八島太郎は「からすたろう」「あまがさ」「海浜公園」
(3作ともコールディコット賞次席受賞)の
児童作家である。私は長いこと
彼の作品に流れる寂しさに心惹かれてきた。
彼を日系米人だと思っていた。
前回紹介した「反戦平和に生きた人びと」で
「蟹工船」の小林多喜二のデスマスクを描いが
八島太郎であったことを知った。
もっと知りたいと
「八島太郎」(野本一平)
「あたらしい太陽」(八島太郎)を読んでみた。
絵本を書き始めたのは、米国に亡命後だったが、
素材はいつもふるさと鹿児島であった。
人間愛あふれえる作品ばかりである。
米国籍を生涯取らなかった。
※からすたろう 八島太郎
ある山間の分校に 山奥から通う少年がいた。
クラスの仲間から無視されたり、いじめにあって
きた彼であったが、毎日休まず分校に通っていた。
いつも一人で、毎朝早くに家を出て、夕暮れに家に帰る。
来る日も来る日も カラスの鳴き声を友に
山道を一人歩いて通っていた。

· · ·

=== 設問 ===
1 – 八島太郎についての文章を読んで、次の問いに答えてください。
(a) 「からすたろう」「あまがさ」「海浜公園」の3作がともに受けた賞は何ですか。
(b) 八島太郎が絵本を書き始めたのはいつですか。
(c) 八島太郎は米国籍をどうしましたか。
2 – 八島太郎についての文章の「彼を日系米人だと思っていた。」から「人間愛あふれえる作品ばかりである。」までを両端も含めて書き写し、「鹿児島」を「薩摩」に置き換えてください。
3 – 八島太郎についての文章を、最後の文の後から書き継いでください。
資料は本文とは別の出典から取ったものです。

=== 資料 ===
· · ·

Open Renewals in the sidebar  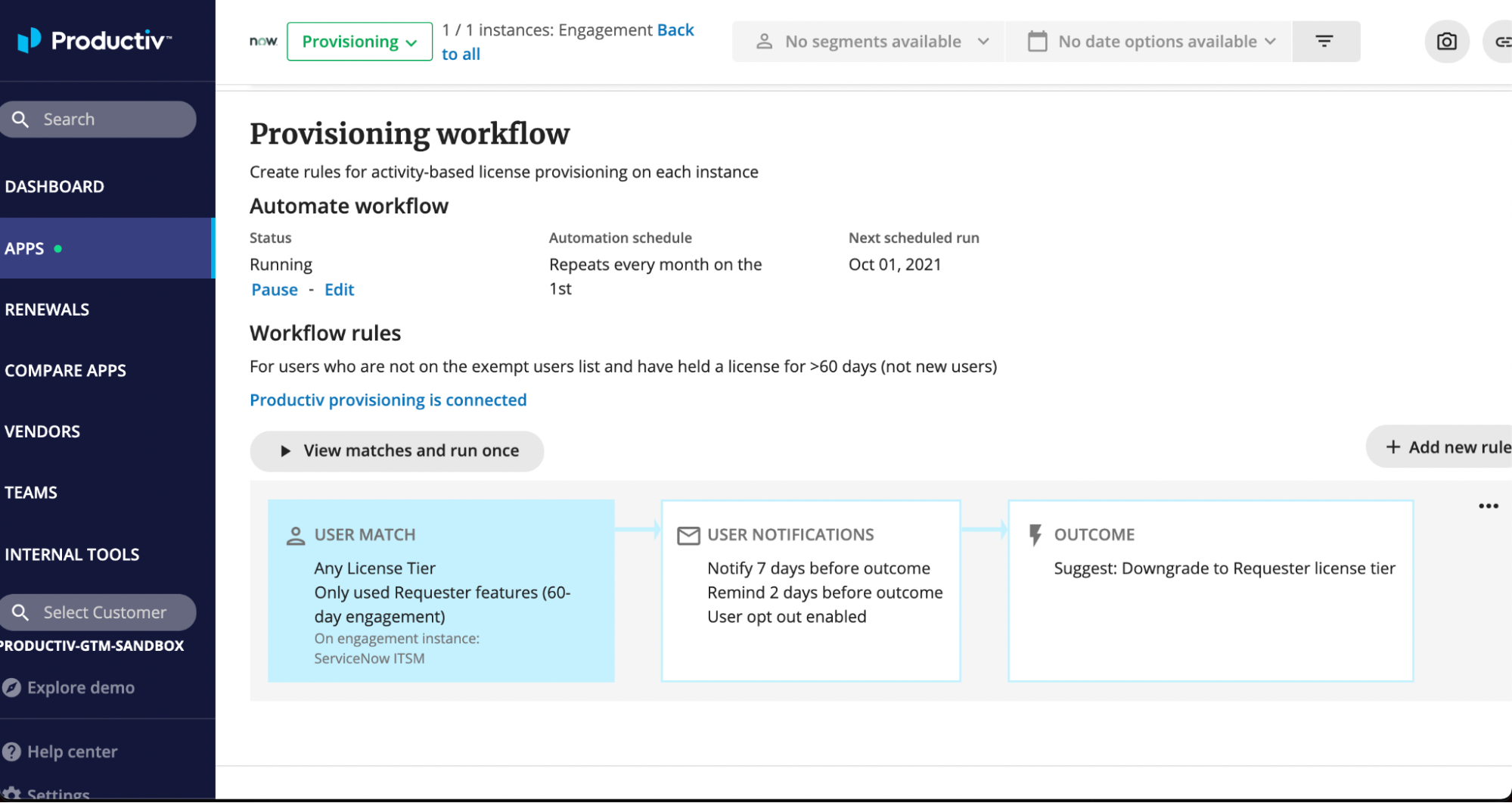[47, 310]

· · ·

=== 解答 ===
1 –
(a) コールディコット賞次席
(b) 米国に亡命した後
(c) 生涯取らなかった

2 –
彼を日系米人だと思っていた。
前回紹介した「反戦平和に生きた人びと」で
「蟹工船」の小林多喜二のデスマスクを描いが
八島太郎であったことを知った。
もっと知りたいと
「八島太郎」(野本一平)
「あたらしい太陽」(八島太郎)を読んでみた。
絵本を書き始めたのは、米国に亡命後だったが、
素材はいつもふるさと薩摩であった。
人間愛あふれえる作品ばかりである。

3 –
新しく赴任してきた先生は、からすたろうに
愛を持って接し、少年の傷ついた心を開いてくれた。
6年間通った卒業の時 先生はからすたろうに
カラスの色々な鳴き声を発表させた。
聞いていた人たちは、からすたろうの寂しさに
思いを馳せ、涙を流し、心を寄せた。
作者の八島太郎は、「からすたろう」を
生き生きと描き、カラスの鳴き声が深く心に染み渡る。
幼子にゆっくり、たっぷり読んであげるのも
いい。きっと 親子の至福の時になると思う。
子どもはひとりでいる時 内面は活発に動いている。
そういうことに気づかせてくれる一冊だった。